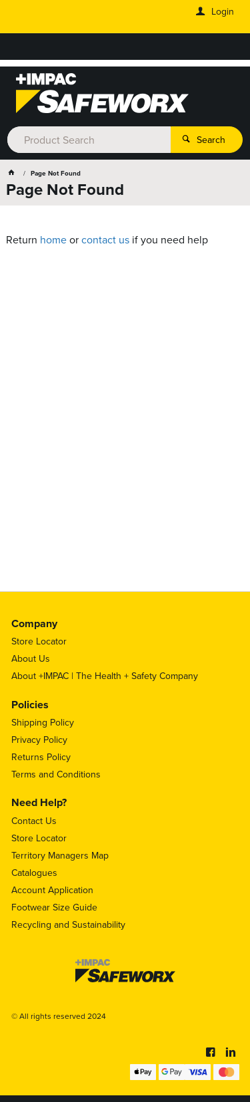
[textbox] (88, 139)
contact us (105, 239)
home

* * *

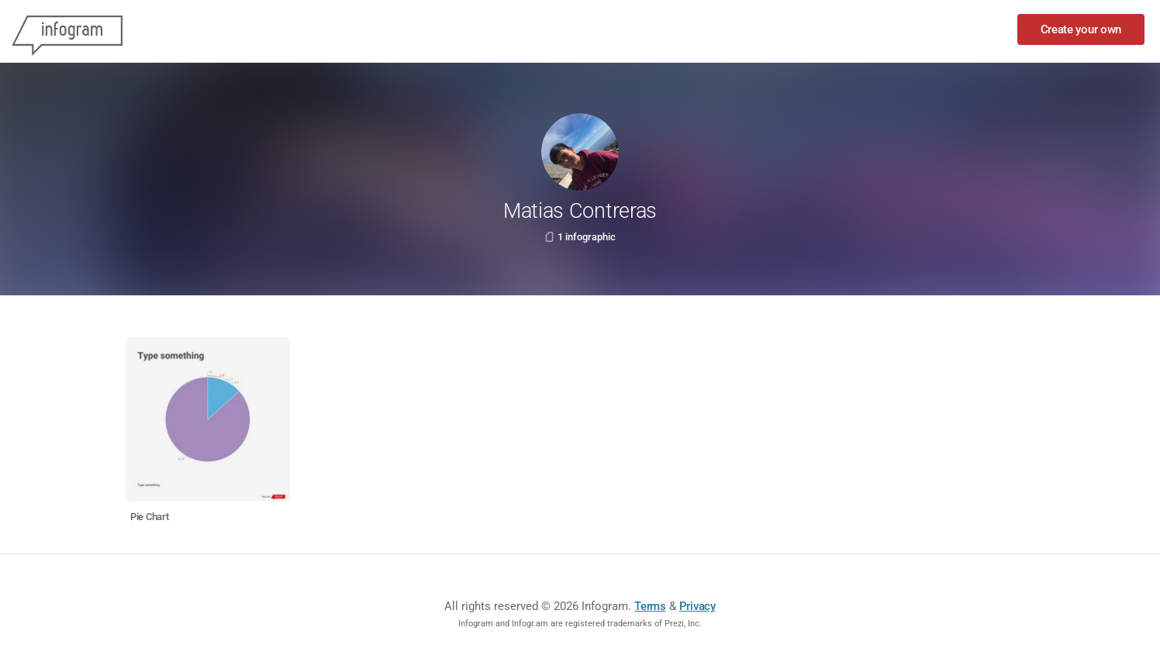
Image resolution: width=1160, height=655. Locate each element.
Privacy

...

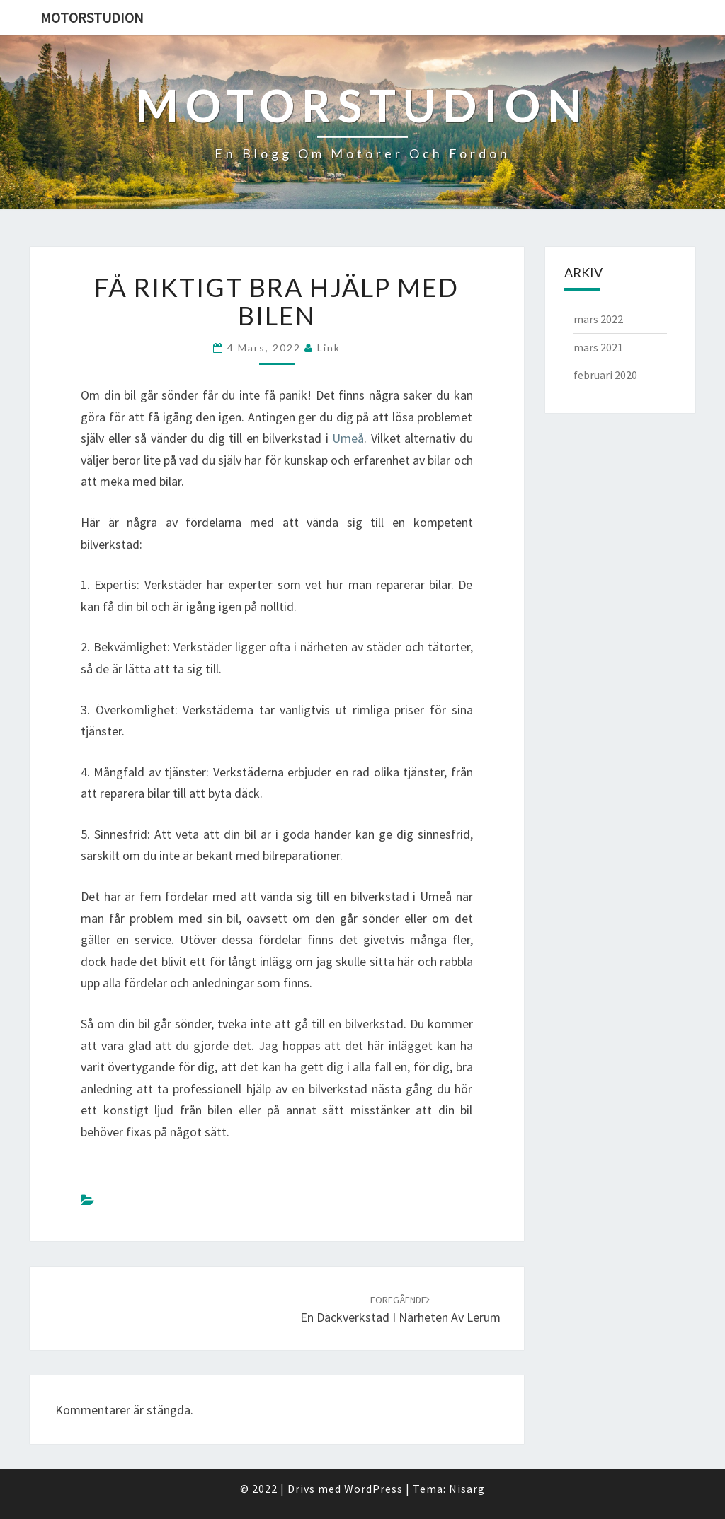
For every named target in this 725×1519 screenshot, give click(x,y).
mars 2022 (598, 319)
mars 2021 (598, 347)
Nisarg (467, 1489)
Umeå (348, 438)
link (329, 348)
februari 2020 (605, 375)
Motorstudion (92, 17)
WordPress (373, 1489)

Written instruction
Copy out the records from the line containing "Nisarg (467, 1489)" down to the line containing "WordPress (373, 1489)", changing "februari" to "February" and keeping everything else the same.

Response below
Nisarg (467, 1489)
Umeå (348, 438)
link (329, 348)
February 2020 (605, 375)
Motorstudion (92, 17)
WordPress (373, 1489)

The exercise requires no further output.